Mixing Modalities in Context
Master the art of presenting text, image descriptions, and audio transcripts to an LLM for holistic reasoning.
Mixing Modalities in Context
In Multimodal RAG, your context isn't just text. It's a blend of data streams. How you format this mixture determines whether the LLM can "connect the dots."
The "Interleaved" Approach
Don't group all text at the top and all images at the bottom. Interleave them semantically.
Example: A Repair Manual RAG
- Text Chunk: "To remove the filter, first unscrew the blue cap."
- Image Metadata: "[Visual: Photo of a blue cap with a 'Left-Turn' arrow]"
- Transcript Chunk: "[Audio: User manual narrator says 'Be careful not to strip the threads.']"
Formatting Image Context
Since most LLMs cannot "see" images in a standard text prompt, you must provide text representations:
- Descriptions: Generated during ingestion.
- OCR: Extracted from the image.
- Labels/Tags: Categorical data.
### Document 4 (Visual)
Source: dashboard_screenshot.png
Description: A line chart showing a spike in server CPU usage at 2:00 PM.
OCR Text: "Alert: CPU 98%"
Using Multimodal LLMs (Vision)
With models like Claude 3.5 Sonnet, you can send the actual Image bytes alongside the text context.

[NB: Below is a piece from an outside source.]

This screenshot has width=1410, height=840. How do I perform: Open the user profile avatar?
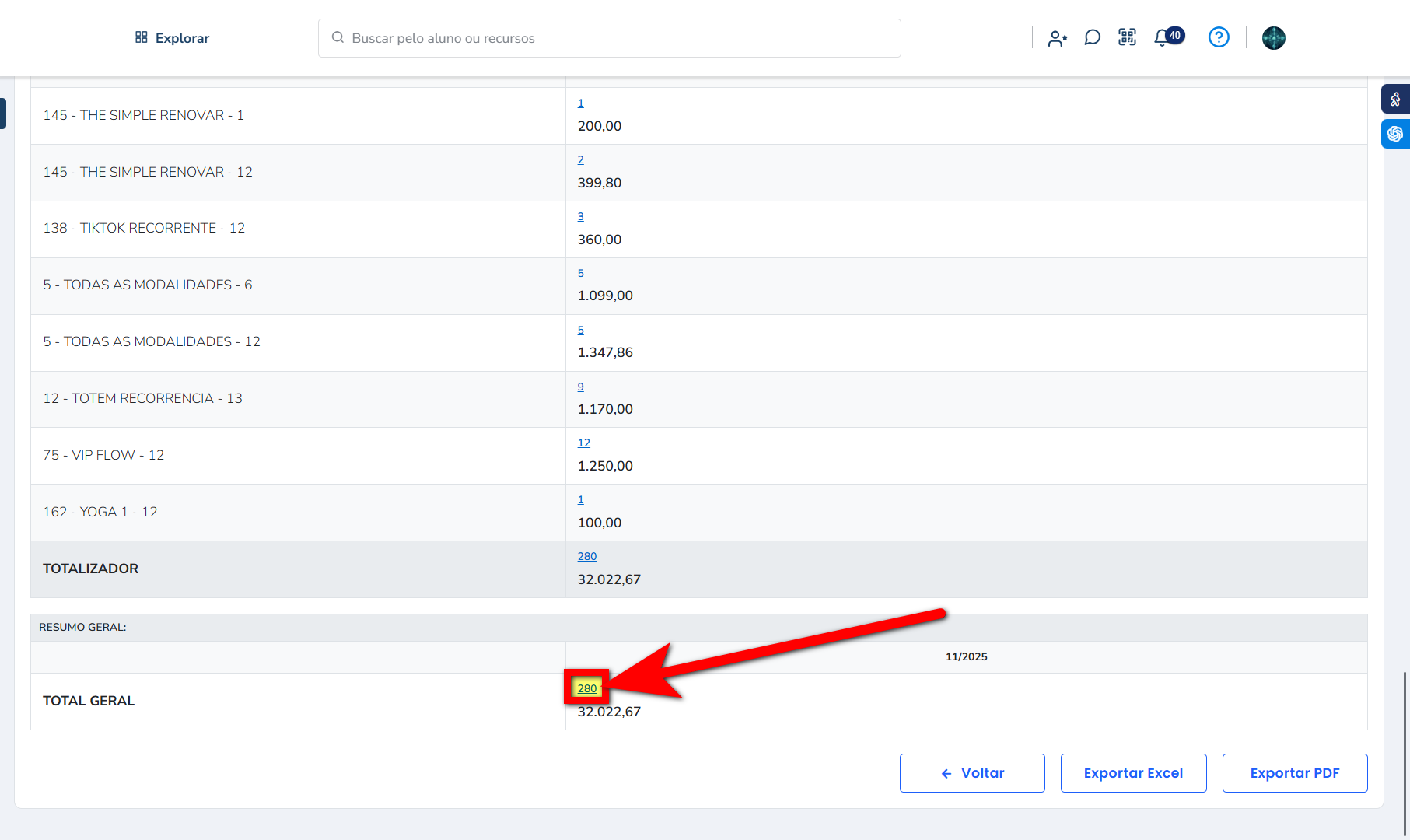pos(1273,38)
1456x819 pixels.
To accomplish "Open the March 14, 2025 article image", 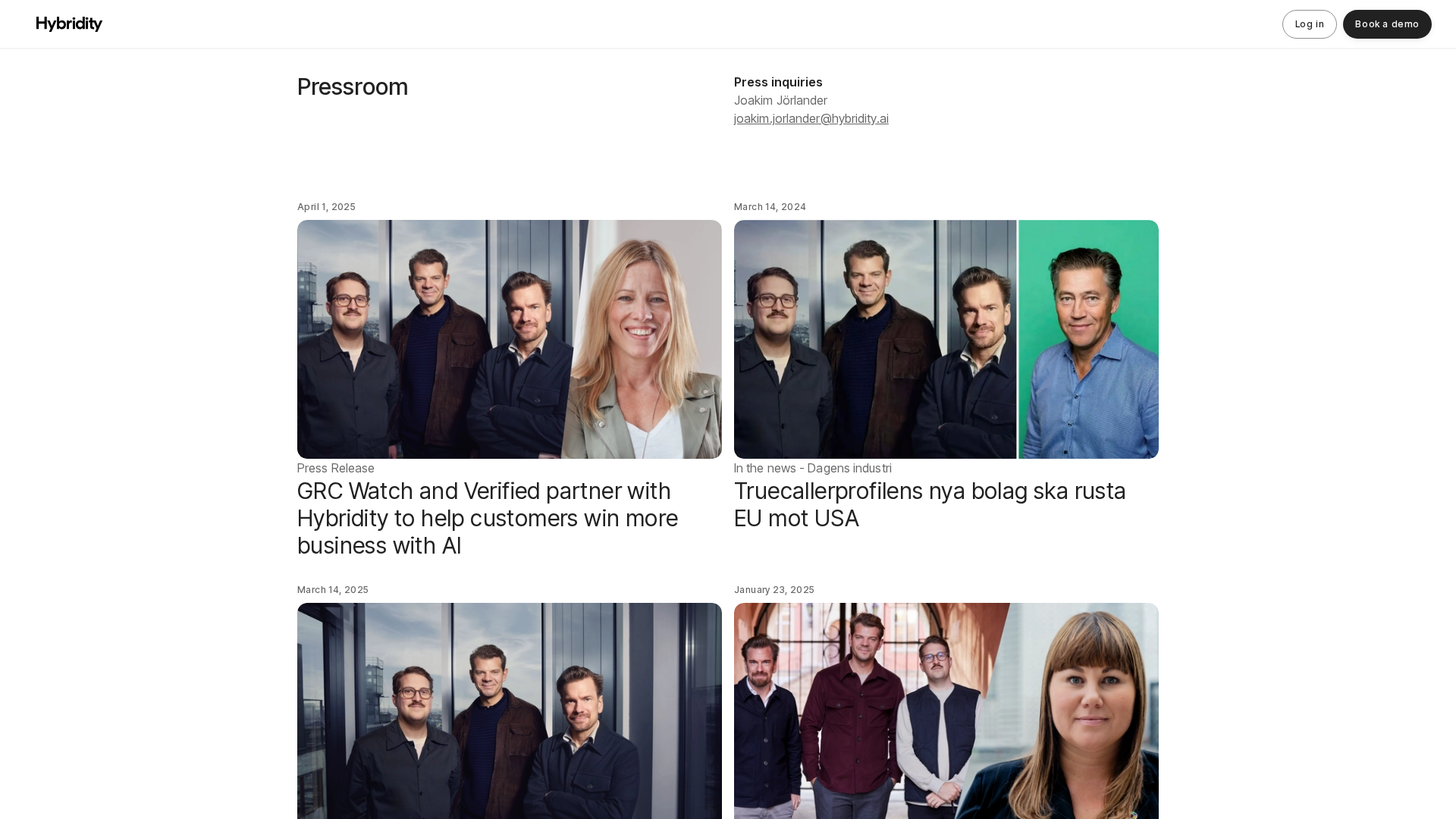I will pos(510,711).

- Pro: Highest possible accuracy; the model "sees" the subtle details.
- Con: Highly expensive; uses a large number of visual tokens (e.g., 1,600 tokens per image).
Balancing Context
When mixing modalities:
- Use Descriptive Headers to tell the model what it's looking at (e.g., "This is a transcript from a meeting").
- Use Time-Offsets to help the model realize that an audio segment and a video frame happened simultaneously.
Exercises
- How would you format a "Spreadsheet Row" so that it makes sense alongside a "Narrative Paragraph"?
- If you have 10 photos of the same event, should you include all of them or just a text summary?
- Design a prompt for a "Movie RAG" that includes the script and a description of the actor's facial expression.